Il ddl Cirinnà approderà in Senato il 28 gennaio, e nelle ultime ore sono stati presentati circa 6mila emendamenti, e circa 5mila sono stati presentati dalla Lega Nord. Per Matteo Renzi, però, "legge non è rinviabile". Il premier oltre ai senatori dovrà comunque convincere anche la piazza, che si preannuncia essere gremita il 30 gennaio quando scenderà a Roma il popolo del Family Day. Oltre alle famiglie, sempre più movimenti e associazioni cattoliche stanno infatti aderendo al Family Day, iniziativa sostenuta anche dal presidente della Conferenza Episcopale Italiana (CEI) Angelo Bagnasco. Il cardinale ha infatti dichiarato che il Family Day "è a difesa della famiglia, del sostegno pieno alla famiglia che non può essere uguagliata da nessun'altra istituzione o situazione. - aggiungendo - L'obiettivo è decisamente buono. La famiglia è il fondamento di tutta la società".
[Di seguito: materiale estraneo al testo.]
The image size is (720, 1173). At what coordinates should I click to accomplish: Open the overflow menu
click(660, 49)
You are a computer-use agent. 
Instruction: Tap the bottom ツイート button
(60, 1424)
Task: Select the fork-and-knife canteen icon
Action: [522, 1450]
Il presidente della CEI ha poi sottolineato che sul ddl Cirinnà "ci sono diverse considerazioni da fare ma la più importante è che mi sembra una grande distrazione da parte del Parlamento rispetto ai veri problemi dell'Italia: creare posti di lavoro, dare sicurezza sociale, ristabilire il welfare. - evidenziando - Di fronte a questa situazione tanto accanimento su determinati punti che impegnano il governo e lo mettono in continua fibrillazione mi pare che sia una distrazione grave e irresponsabile". C'è chi si domanda quindi se anche l'Italia sia oggetto di condizionamento da parte di organismi internazionali che, in cambio di aiuti, impongono "l'introduzione di leggi che istituiscano il 'matrimonio' fra persone dello stesso sesso" come denunciato anche nella Relazione Finale del Sinodo dei Vescovi indirizzata a Papa Francesco.

Al Family Day del 30 gennaio 2016 a Roma, con partenza al Circo Massimo per finire in piazza San Giovanni, parteciperà anche il Cammino Neocatecumenale, la realtà ecclesiale fondata da Kiko Argúello, che non ha mancato nemmeno all'evento del 20 giugno 2015 organizzato dal Comitato Difendiamo i nostri figli decretandone il successo. "Mi ha chiamato il cardinale Bagnasco che voleva parlare al telefono con me per dirmi che lui sarebbe molto contento se potessimo assistere e sostenere questo incontro del 30 gennaio. Io naturalmente gli ho detto di sì, che mi sembra ottimo e che saremo lì con tutte le nostre forze, come possiamo" rivela infatti Kiko Argúello a Zenit, confermando che dietro la manifestazione c'è "il sostegno della CEI". E dopo le parole pronunciate oggi, anche quello di Papa Francesco.

La strada che conduce all'approvazione del ddl Cirinnà sembra quindi essere sempre più in salita per il governo Renzi, anche perché il popolo del Family Day sembra avere tutti i numeri per indire un referendum abrogativo.